In the items below, replace every "Given:" with "Goal:" and write them out again, leaving everything else unchanged.

Saved data entries
● ● ●

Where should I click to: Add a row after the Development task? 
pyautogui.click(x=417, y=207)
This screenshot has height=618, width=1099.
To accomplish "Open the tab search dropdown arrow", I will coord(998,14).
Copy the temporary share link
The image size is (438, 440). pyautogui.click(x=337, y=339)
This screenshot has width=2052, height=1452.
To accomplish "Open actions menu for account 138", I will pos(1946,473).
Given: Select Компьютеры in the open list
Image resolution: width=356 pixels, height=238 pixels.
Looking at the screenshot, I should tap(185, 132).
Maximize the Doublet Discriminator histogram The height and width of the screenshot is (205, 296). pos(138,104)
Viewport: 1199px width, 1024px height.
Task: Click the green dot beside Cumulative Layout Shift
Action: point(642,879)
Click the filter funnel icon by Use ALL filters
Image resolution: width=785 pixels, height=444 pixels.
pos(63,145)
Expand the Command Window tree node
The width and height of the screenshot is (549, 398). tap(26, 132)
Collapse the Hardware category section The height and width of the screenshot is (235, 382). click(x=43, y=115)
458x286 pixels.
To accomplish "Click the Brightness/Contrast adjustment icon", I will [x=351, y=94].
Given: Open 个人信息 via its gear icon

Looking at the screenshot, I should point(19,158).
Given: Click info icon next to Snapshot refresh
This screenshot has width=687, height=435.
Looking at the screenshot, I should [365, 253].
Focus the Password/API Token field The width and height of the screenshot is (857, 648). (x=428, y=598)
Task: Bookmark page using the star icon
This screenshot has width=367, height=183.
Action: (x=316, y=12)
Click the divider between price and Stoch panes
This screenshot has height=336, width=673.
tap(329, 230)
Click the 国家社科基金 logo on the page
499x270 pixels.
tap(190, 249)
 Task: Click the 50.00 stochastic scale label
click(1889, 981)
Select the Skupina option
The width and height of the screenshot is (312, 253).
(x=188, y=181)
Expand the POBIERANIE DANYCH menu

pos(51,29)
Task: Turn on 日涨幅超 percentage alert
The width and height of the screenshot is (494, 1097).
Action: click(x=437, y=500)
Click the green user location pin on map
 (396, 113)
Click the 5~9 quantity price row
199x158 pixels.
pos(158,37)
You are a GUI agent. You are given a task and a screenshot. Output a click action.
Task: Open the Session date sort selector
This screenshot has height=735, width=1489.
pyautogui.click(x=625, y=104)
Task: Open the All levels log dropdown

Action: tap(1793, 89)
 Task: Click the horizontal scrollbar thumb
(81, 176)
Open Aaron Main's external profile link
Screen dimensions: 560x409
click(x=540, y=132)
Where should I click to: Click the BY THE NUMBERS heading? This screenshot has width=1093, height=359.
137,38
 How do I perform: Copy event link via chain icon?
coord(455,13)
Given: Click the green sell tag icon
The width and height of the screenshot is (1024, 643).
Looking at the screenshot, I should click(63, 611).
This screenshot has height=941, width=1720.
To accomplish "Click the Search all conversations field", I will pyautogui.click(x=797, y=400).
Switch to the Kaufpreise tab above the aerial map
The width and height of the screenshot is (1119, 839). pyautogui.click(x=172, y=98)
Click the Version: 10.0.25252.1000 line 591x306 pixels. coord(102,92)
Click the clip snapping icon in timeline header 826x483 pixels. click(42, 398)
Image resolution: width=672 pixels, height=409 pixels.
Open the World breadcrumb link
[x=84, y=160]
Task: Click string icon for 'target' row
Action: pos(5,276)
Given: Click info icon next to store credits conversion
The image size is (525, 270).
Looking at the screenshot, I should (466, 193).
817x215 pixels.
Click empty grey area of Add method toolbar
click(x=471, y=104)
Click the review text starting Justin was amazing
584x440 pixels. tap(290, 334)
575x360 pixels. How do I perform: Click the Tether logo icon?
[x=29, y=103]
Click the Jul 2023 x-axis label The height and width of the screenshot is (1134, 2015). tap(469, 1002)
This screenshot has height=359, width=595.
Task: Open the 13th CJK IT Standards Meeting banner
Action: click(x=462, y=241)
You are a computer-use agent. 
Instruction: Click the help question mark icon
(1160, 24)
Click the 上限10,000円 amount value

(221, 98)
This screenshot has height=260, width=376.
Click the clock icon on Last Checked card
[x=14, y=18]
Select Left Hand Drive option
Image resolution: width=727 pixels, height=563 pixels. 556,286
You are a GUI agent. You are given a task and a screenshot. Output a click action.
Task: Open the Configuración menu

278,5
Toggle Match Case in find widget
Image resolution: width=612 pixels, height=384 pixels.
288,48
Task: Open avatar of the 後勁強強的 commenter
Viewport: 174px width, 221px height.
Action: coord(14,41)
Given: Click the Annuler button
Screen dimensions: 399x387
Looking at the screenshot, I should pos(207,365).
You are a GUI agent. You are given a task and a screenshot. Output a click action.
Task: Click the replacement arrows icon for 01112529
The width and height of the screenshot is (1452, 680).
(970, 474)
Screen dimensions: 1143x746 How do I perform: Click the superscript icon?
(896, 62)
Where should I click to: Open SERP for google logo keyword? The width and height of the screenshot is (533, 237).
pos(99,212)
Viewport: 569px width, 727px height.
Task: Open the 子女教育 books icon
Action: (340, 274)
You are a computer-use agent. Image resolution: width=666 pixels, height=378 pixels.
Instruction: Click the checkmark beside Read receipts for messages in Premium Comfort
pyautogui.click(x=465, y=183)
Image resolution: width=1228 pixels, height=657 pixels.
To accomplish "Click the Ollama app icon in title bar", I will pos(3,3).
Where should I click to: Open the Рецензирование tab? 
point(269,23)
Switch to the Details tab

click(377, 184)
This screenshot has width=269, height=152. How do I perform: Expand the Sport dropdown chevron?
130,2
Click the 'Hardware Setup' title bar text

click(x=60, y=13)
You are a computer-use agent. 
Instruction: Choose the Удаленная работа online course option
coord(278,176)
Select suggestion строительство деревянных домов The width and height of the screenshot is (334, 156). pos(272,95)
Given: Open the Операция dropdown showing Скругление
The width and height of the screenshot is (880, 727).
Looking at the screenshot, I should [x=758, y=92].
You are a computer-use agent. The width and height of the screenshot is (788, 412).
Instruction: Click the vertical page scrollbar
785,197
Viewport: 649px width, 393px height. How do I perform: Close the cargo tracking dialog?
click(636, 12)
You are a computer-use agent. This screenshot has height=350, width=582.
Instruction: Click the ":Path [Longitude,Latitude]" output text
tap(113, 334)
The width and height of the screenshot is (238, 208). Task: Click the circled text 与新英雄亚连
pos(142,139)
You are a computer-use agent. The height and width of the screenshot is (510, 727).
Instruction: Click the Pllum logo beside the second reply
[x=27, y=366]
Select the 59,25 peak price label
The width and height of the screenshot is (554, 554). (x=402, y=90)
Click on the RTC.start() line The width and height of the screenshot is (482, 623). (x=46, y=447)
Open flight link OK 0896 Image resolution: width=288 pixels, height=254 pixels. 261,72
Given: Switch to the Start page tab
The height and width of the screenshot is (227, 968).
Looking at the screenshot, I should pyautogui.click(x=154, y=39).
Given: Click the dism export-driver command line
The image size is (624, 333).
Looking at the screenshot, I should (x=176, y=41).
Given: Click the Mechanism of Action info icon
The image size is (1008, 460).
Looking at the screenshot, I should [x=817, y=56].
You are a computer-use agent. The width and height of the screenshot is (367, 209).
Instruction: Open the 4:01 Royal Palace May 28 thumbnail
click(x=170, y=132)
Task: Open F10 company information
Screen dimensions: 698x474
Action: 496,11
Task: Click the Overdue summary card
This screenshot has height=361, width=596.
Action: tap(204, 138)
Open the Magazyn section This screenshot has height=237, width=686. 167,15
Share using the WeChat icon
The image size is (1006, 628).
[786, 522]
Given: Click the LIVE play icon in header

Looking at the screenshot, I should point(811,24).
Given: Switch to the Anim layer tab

● ● ●

_Result for this exercise_:
Where should I click to: Add a row after the Development task? 
pyautogui.click(x=417, y=207)
This screenshot has height=618, width=1099.
To accomplish "Open the tab search dropdown arrow", I will coord(998,14).
Copy the temporary share link
The image size is (438, 440). pyautogui.click(x=337, y=339)
This screenshot has width=2052, height=1452.
To accomplish "Open actions menu for account 138", I will pos(1946,473).
Goal: Select Компьютеры in the open list
Image resolution: width=356 pixels, height=238 pixels.
Looking at the screenshot, I should tap(185, 132).
Maximize the Doublet Discriminator histogram The height and width of the screenshot is (205, 296). pos(138,104)
Viewport: 1199px width, 1024px height.
Task: Click the green dot beside Cumulative Layout Shift
Action: point(642,879)
Click the filter funnel icon by Use ALL filters
Image resolution: width=785 pixels, height=444 pixels.
pos(63,145)
Expand the Command Window tree node
The width and height of the screenshot is (549, 398). tap(26, 132)
Collapse the Hardware category section The height and width of the screenshot is (235, 382). click(x=43, y=115)
458x286 pixels.
To accomplish "Click the Brightness/Contrast adjustment icon", I will [x=351, y=94].
Goal: Open 个人信息 via its gear icon

Looking at the screenshot, I should point(19,158).
Goal: Click info icon next to Snapshot refresh
This screenshot has width=687, height=435.
Looking at the screenshot, I should [365, 253].
Focus the Password/API Token field The width and height of the screenshot is (857, 648). (x=428, y=598)
Task: Bookmark page using the star icon
This screenshot has width=367, height=183.
Action: (x=316, y=12)
Click the divider between price and Stoch panes
This screenshot has height=336, width=673.
tap(329, 230)
Click the 国家社科基金 logo on the page
499x270 pixels.
tap(190, 249)
 Task: Click the 50.00 stochastic scale label
click(1889, 981)
Select the Skupina option
The width and height of the screenshot is (312, 253).
(x=188, y=181)
Expand the POBIERANIE DANYCH menu

pos(51,29)
Task: Turn on 日涨幅超 percentage alert
The width and height of the screenshot is (494, 1097).
Action: click(x=437, y=500)
Click the green user location pin on map
 (396, 113)
Click the 5~9 quantity price row
199x158 pixels.
pos(158,37)
You are a GUI agent. You are given a task and a screenshot. Output a click action.
Task: Open the Session date sort selector
This screenshot has height=735, width=1489.
pyautogui.click(x=625, y=104)
Task: Open the All levels log dropdown

Action: tap(1793, 89)
 Task: Click the horizontal scrollbar thumb
(81, 176)
Open Aaron Main's external profile link
Screen dimensions: 560x409
click(x=540, y=132)
Where should I click to: Click the BY THE NUMBERS heading? This screenshot has width=1093, height=359.
137,38
 How do I perform: Copy event link via chain icon?
coord(455,13)
Goal: Click the green sell tag icon
The width and height of the screenshot is (1024, 643).
Looking at the screenshot, I should click(63, 611).
This screenshot has height=941, width=1720.
To accomplish "Click the Search all conversations field", I will pyautogui.click(x=797, y=400).
Switch to the Kaufpreise tab above the aerial map
The width and height of the screenshot is (1119, 839). pyautogui.click(x=172, y=98)
Click the Version: 10.0.25252.1000 line 591x306 pixels. coord(102,92)
Click the clip snapping icon in timeline header 826x483 pixels. click(42, 398)
Image resolution: width=672 pixels, height=409 pixels.
Open the World breadcrumb link
[x=84, y=160]
Task: Click string icon for 'target' row
Action: pos(5,276)
Goal: Click info icon next to store credits conversion
The image size is (525, 270).
Looking at the screenshot, I should (466, 193).
817x215 pixels.
Click empty grey area of Add method toolbar
click(x=471, y=104)
Click the review text starting Justin was amazing
584x440 pixels. tap(290, 334)
575x360 pixels. How do I perform: Click the Tether logo icon?
[x=29, y=103]
Click the Jul 2023 x-axis label The height and width of the screenshot is (1134, 2015). tap(469, 1002)
This screenshot has height=359, width=595.
Task: Open the 13th CJK IT Standards Meeting banner
Action: click(x=462, y=241)
You are a computer-use agent. 
Instruction: Click the help question mark icon
(1160, 24)
Click the 上限10,000円 amount value

(221, 98)
This screenshot has height=260, width=376.
Click the clock icon on Last Checked card
[x=14, y=18]
Select Left Hand Drive option
Image resolution: width=727 pixels, height=563 pixels. 556,286
You are a GUI agent. You are given a task and a screenshot. Output a click action.
Task: Open the Configuración menu

278,5
Toggle Match Case in find widget
Image resolution: width=612 pixels, height=384 pixels.
288,48
Task: Open avatar of the 後勁強強的 commenter
Viewport: 174px width, 221px height.
Action: coord(14,41)
Goal: Click the Annuler button
Screen dimensions: 399x387
Looking at the screenshot, I should pos(207,365).
You are a GUI agent. You are given a task and a screenshot. Output a click action.
Task: Click the replacement arrows icon for 01112529
The width and height of the screenshot is (1452, 680).
(970, 474)
Screen dimensions: 1143x746 How do I perform: Click the superscript icon?
(896, 62)
Where should I click to: Open SERP for google logo keyword? The width and height of the screenshot is (533, 237).
pos(99,212)
Viewport: 569px width, 727px height.
Task: Open the 子女教育 books icon
Action: (340, 274)
You are a computer-use agent. Image resolution: width=666 pixels, height=378 pixels.
Instruction: Click the checkmark beside Read receipts for messages in Premium Comfort
pyautogui.click(x=465, y=183)
Image resolution: width=1228 pixels, height=657 pixels.
To accomplish "Click the Ollama app icon in title bar", I will pos(3,3).
Where should I click to: Open the Рецензирование tab? 
point(269,23)
Switch to the Details tab

click(377, 184)
This screenshot has width=269, height=152. How do I perform: Expand the Sport dropdown chevron?
130,2
Click the 'Hardware Setup' title bar text

click(x=60, y=13)
You are a computer-use agent. 
Instruction: Choose the Удаленная работа online course option
coord(278,176)
Select suggestion строительство деревянных домов The width and height of the screenshot is (334, 156). pos(272,95)
Goal: Open the Операция dropdown showing Скругление
The width and height of the screenshot is (880, 727).
Looking at the screenshot, I should [x=758, y=92].
You are a computer-use agent. The width and height of the screenshot is (788, 412).
Instruction: Click the vertical page scrollbar
785,197
Viewport: 649px width, 393px height. How do I perform: Close the cargo tracking dialog?
click(636, 12)
You are a computer-use agent. This screenshot has height=350, width=582.
Instruction: Click the ":Path [Longitude,Latitude]" output text
tap(113, 334)
The width and height of the screenshot is (238, 208). Task: Click the circled text 与新英雄亚连
pos(142,139)
You are a computer-use agent. The height and width of the screenshot is (510, 727).
Instruction: Click the Pllum logo beside the second reply
[x=27, y=366]
Select the 59,25 peak price label
The width and height of the screenshot is (554, 554). (x=402, y=90)
Click on the RTC.start() line The width and height of the screenshot is (482, 623). (x=46, y=447)
Open flight link OK 0896 Image resolution: width=288 pixels, height=254 pixels. 261,72
Goal: Switch to the Start page tab
The height and width of the screenshot is (227, 968).
Looking at the screenshot, I should pyautogui.click(x=154, y=39).
Goal: Click the dism export-driver command line
The image size is (624, 333).
Looking at the screenshot, I should (x=176, y=41).
Goal: Click the Mechanism of Action info icon
The image size is (1008, 460).
Looking at the screenshot, I should [x=817, y=56].
You are a computer-use agent. The width and height of the screenshot is (367, 209).
Instruction: Open the 4:01 Royal Palace May 28 thumbnail
click(x=170, y=132)
Task: Open F10 company information
Screen dimensions: 698x474
Action: 496,11
Task: Click the Overdue summary card
This screenshot has height=361, width=596.
Action: tap(204, 138)
Open the Magazyn section This screenshot has height=237, width=686. 167,15
Share using the WeChat icon
The image size is (1006, 628).
[786, 522]
Goal: Click the LIVE play icon in header

Looking at the screenshot, I should point(811,24).
Goal: Switch to the Anim layer tab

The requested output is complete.